Fredric Jameson Introduction
To get a grasp of Fredric Jameson, we're recommending that, like Winnie the Pooh, you go to your "Thoughtful Spot," because Jameson is no slouch. In fact, he's a Marxist critic—and one to contend with. Even if Marxist cultural theory is not your jam, and even if you do everything you can to avoid studying it, you will still hear Jameson's name getting tossed around pretty regularly. He's that big, so you may as well surrender and get his gist.
We'll start with three words: Marxism, late capitalism, and postmodernism.
Take a few deep breaths.
Ready? Okay, let's go.
Here's Jameson's gig: he's all about understanding the relationship between postmodernism (including film, architecture, literature, paintings—you name it) and the historical and economic period in which it was produced. He's also obsessed with modernism (the period between 1900 and 1945, roughly) and late capitalism (including post-1945 globalization, multinational corporations, and lots of greed and oppression).
Where does Jameson stand on these fancy concepts? Modernism? He wonders why everyone thinks it's so great. Postmodernism? He's pretty ambivalent. Late capitalism? He thinks it's villainous. More on that later…
When Jameson goes for a workout, he historicizes (translation: he puts everything in its historical context). He's not like traditional Marxists, who are primarily concerned with the working class, structures of power, and the "mode of production" (translation: what human labor was involved in making that work, and how many people were oppressed in the making of it?).
No—Jameson is a Marxist literary critic, which means he primarily looks at literature.

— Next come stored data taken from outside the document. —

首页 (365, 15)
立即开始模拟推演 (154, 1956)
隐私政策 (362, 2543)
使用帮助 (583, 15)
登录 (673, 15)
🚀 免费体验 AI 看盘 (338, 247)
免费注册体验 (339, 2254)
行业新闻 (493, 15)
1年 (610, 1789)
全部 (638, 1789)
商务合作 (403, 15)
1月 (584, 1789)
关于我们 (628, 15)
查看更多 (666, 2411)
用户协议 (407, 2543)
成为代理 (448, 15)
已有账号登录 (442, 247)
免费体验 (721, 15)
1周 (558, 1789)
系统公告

According to him, in order to understand literature, one must understand its history and the context in which it was produced. He has written on James Joyce, Marcel Proust, Stephen Mallarmé, Gertrude Stein and William Carlos Williams, as well as German-language writers like Thomas Mann and Franz Kafka.
But he doesn't read these books in order to interpret things like the symbolism of the cockroach (Kafka) or Molly Bloom's underwear (Joyce) or perverse protagonists (Mann). Jameson looks at modernist literary forms: the epic, the anti-narrative, the radical language experimentation, the unconventional poems, the fragmented texts, and so on. Jameson wants to know what form can tell us about these works' historical context.
As a Marxist literary critic, Jameson asks: If (as they claimed) modernists were more obsessed with the style and form in which they wrote than with the actual content, what does the style and form then tell us about their historical moment? To Fred, there is still something to be found in "the content of the form." As he said, even if modernists claimed to be producing "pure forms," their works "still bear the traces of the marks of the content they tried to extinguish" (source). We're telling you: you can't hide anything from this guy.